Fabian’s missing sister has been an ongoing plot point in the book from the very beginning and though this particular story-arc did not focus upon her overly much, the revelation at the end of the book promises a lot more intrigue and action for our hero before he gets to rescue her. That in particular, the setting up of mysteries and the solving of them are two of the best things that Frank J. Barbiere and Chris Mooneyham do. Their ability to weave a story filled with monsters and malicious madmen, not to mention the mystery of Fabian’s stones and the ghosts that haunt him and to make it as compelling as they do is a sign of true talent indeed. It is an absolute joy to see a creative team work in tandem as well as they do, Barbiere’s words meshing perfectly with Mooneyham’s incredible pencils. The literal mishmash of ideas and concepts is fascinating to behold because they do it so seamlessly and it makes the turning of every page exciting because you never know what you are going to see next.

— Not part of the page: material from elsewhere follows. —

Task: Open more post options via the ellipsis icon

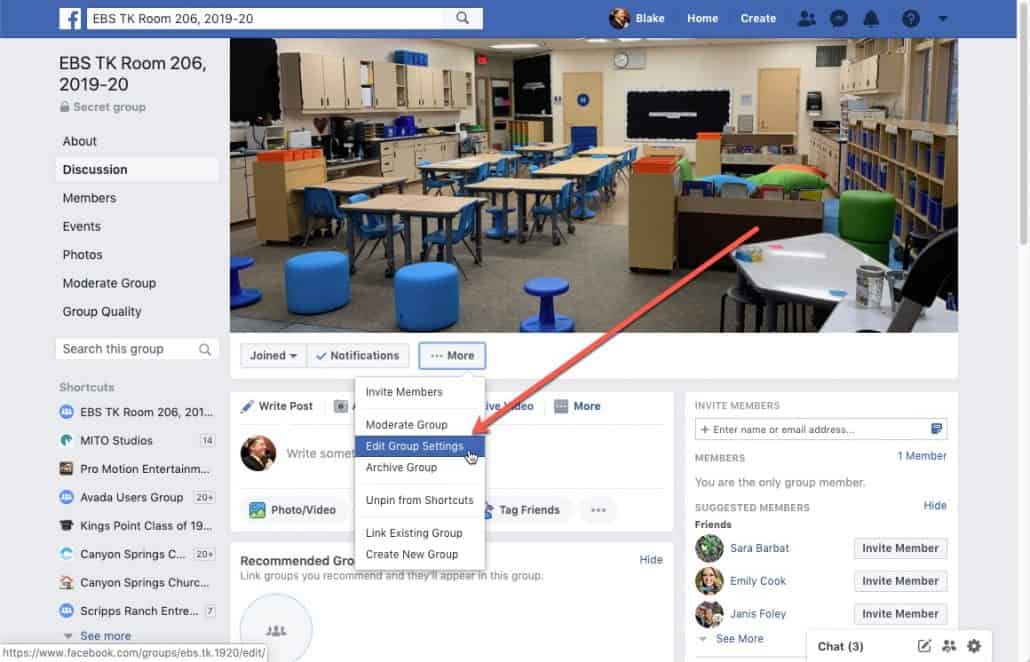Action: [598, 510]
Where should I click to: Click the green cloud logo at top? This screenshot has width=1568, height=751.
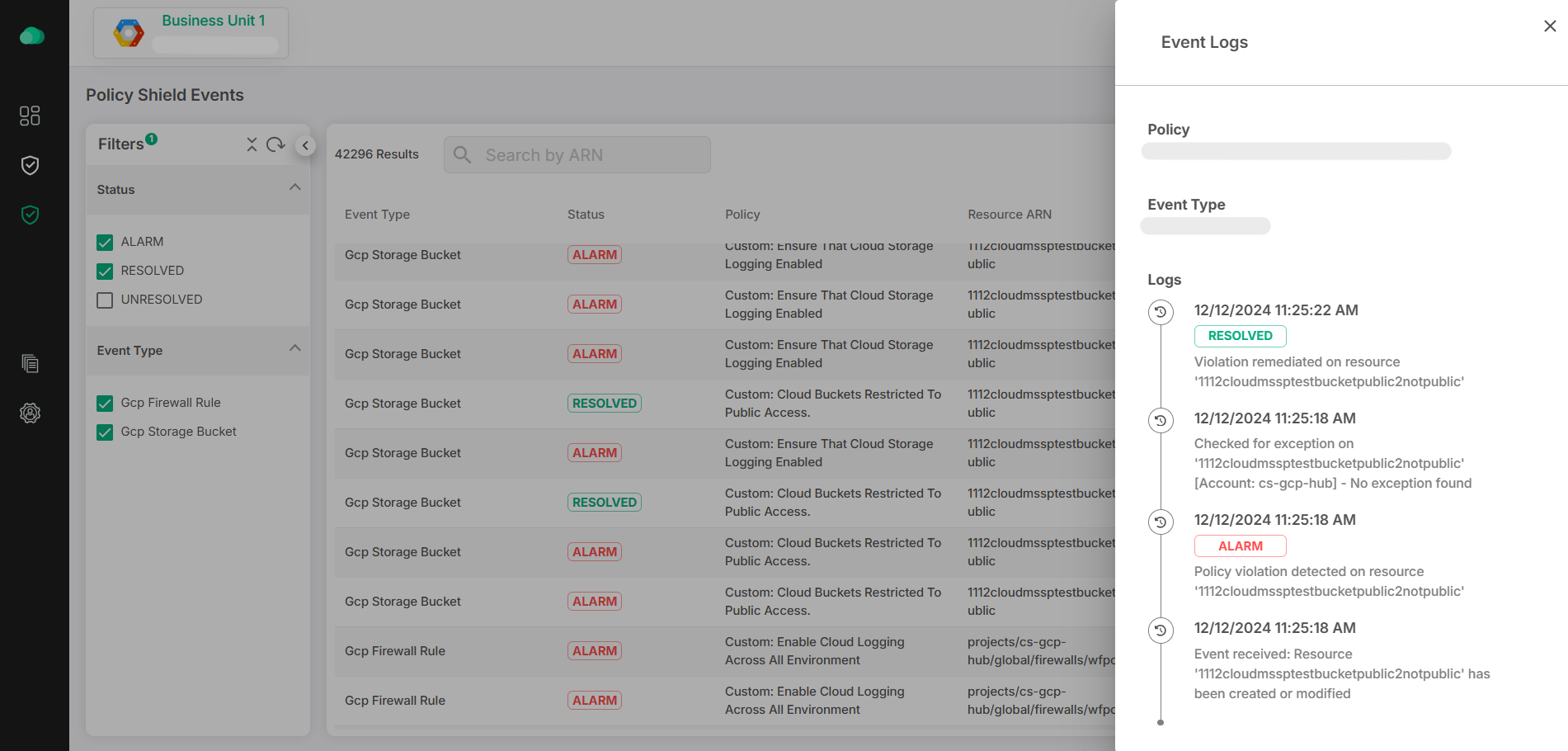31,36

In this volume we are also introduced to a couple of new characters though readers will find them very familiar, one Abraham Van Helsing and the villain of this tale, one Dr. Moreau. Both are inspired choices and yet they both fit into this world quite perfectly. The fact that the creators of the book saw fit to use them opens the book up for stories featuring other famous literary characters down the line and as there are so many of them, it will be interesting to see just who it is that makes an appearance in the next arc or three. Add to that the mystery of The Cabal, a group of men who have been revealed to be in charge of certain forces and also happen to have Fabian’s sister and Fabian’s life is not going to be an easy one even with the help of the ghosts that accompany him. The fact that we eagerly anticipate these upcoming events, even though we have no idea what they are, is a sure-fire way to tell that there is something special about Five Ghosts. Whether you like adventure stories, horror, supernatural, mystery, suspense or the ties that bind, this book has it all and there is literally nothing else you could ask for except for more.